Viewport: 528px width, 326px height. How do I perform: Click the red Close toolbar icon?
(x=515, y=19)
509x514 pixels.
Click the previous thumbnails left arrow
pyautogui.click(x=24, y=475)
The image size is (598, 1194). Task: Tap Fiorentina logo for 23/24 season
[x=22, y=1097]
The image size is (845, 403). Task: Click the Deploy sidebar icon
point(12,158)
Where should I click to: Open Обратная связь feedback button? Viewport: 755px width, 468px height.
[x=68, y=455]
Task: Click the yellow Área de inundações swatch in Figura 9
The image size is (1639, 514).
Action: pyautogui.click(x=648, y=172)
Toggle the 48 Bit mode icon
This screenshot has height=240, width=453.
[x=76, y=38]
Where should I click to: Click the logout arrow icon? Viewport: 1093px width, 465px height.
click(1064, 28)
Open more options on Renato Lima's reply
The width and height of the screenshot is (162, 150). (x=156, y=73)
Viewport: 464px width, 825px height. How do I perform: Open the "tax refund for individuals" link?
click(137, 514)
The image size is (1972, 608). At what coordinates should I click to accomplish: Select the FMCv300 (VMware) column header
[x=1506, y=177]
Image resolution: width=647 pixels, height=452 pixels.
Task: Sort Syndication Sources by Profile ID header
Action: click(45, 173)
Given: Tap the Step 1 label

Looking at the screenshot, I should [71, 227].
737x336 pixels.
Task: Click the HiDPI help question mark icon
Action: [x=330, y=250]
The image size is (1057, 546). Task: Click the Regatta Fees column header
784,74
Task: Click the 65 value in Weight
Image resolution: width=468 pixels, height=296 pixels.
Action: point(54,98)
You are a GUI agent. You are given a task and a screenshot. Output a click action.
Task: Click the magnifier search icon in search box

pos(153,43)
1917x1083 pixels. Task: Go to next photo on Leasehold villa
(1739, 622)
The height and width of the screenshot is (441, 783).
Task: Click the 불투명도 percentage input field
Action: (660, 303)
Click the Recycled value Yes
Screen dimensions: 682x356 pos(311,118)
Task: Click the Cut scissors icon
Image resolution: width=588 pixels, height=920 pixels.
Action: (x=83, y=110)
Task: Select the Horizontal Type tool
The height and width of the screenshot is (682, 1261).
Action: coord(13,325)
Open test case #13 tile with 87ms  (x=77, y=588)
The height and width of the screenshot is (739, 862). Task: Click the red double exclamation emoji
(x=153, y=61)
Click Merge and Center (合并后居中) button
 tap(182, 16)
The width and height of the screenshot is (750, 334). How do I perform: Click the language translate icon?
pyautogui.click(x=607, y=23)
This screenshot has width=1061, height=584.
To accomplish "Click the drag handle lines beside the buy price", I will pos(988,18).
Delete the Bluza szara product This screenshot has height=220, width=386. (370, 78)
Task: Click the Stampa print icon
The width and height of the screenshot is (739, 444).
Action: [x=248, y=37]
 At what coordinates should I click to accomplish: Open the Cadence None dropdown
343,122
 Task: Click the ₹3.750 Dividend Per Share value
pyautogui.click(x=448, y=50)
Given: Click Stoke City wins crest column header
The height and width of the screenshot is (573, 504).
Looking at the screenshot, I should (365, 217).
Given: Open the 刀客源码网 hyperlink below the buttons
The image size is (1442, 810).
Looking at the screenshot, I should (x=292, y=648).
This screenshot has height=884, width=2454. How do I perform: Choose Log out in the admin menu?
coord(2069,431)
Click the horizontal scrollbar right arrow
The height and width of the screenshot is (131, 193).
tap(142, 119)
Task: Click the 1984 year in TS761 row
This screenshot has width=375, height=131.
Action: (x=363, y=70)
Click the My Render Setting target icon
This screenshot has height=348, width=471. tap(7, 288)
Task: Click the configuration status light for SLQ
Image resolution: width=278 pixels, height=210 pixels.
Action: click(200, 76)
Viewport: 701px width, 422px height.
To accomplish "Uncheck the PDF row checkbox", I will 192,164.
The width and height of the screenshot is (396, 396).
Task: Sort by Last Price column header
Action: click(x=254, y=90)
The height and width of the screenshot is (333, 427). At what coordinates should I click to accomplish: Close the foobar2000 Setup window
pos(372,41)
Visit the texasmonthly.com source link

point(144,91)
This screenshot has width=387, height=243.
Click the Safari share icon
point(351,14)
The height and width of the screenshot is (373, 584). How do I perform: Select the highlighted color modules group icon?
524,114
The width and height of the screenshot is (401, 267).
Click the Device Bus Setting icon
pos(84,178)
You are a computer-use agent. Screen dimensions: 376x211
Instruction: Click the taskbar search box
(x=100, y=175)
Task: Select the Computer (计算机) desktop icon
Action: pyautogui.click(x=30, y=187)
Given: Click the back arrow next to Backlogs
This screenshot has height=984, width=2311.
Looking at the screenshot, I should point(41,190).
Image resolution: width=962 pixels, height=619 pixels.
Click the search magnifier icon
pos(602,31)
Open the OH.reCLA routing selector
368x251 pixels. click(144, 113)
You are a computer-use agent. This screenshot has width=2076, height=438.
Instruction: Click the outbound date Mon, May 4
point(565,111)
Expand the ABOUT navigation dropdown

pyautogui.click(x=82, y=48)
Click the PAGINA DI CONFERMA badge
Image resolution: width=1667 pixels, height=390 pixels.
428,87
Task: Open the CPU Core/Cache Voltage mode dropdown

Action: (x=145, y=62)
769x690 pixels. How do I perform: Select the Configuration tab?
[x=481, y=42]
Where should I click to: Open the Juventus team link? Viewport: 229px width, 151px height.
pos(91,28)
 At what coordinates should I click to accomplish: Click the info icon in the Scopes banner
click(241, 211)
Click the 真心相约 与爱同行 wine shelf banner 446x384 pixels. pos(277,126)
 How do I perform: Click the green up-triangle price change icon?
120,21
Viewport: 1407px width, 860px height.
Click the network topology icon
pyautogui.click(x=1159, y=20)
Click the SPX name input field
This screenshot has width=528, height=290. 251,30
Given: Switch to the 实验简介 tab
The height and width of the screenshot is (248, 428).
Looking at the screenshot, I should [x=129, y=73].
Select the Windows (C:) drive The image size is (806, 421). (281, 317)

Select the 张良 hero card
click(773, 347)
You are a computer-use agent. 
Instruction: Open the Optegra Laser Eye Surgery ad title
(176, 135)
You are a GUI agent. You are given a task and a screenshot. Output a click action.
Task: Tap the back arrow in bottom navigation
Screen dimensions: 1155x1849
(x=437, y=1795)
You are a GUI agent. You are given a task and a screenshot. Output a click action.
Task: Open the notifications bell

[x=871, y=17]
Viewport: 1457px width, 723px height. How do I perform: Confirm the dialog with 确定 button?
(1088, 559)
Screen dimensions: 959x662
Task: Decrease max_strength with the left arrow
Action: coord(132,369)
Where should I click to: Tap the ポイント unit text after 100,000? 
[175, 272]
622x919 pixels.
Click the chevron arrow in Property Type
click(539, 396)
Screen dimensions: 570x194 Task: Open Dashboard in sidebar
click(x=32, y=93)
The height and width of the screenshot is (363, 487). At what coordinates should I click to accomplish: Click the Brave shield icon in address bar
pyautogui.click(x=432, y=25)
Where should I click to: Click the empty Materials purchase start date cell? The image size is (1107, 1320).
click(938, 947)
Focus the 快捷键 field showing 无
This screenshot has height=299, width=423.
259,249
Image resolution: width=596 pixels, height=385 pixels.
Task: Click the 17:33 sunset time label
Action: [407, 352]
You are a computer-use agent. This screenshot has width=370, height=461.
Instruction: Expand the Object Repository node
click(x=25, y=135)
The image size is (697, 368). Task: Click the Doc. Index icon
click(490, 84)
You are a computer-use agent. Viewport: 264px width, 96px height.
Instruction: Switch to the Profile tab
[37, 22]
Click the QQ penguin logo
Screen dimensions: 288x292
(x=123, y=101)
==================================================
#### [What you have to do]
Where a line of the records includes "agent", copy it.

#### [Answer space]
You are a GUI agent. You are given a task and a screenshot. Output a click action.
You are a computer-use agent. Screen dimensions: 376x211
You are a computer-use agent. This screenshot has width=2076, height=438.
You are a computer-use agent. 
You are a GUI agent. You are given a task and a screenshot. Output a click action.
You are a GUI agent. You are given a task and a screenshot. Output a click action.
You are a computer-use agent. This screenshot has width=370, height=461.
You are a computer-use agent. Viewport: 264px width, 96px height.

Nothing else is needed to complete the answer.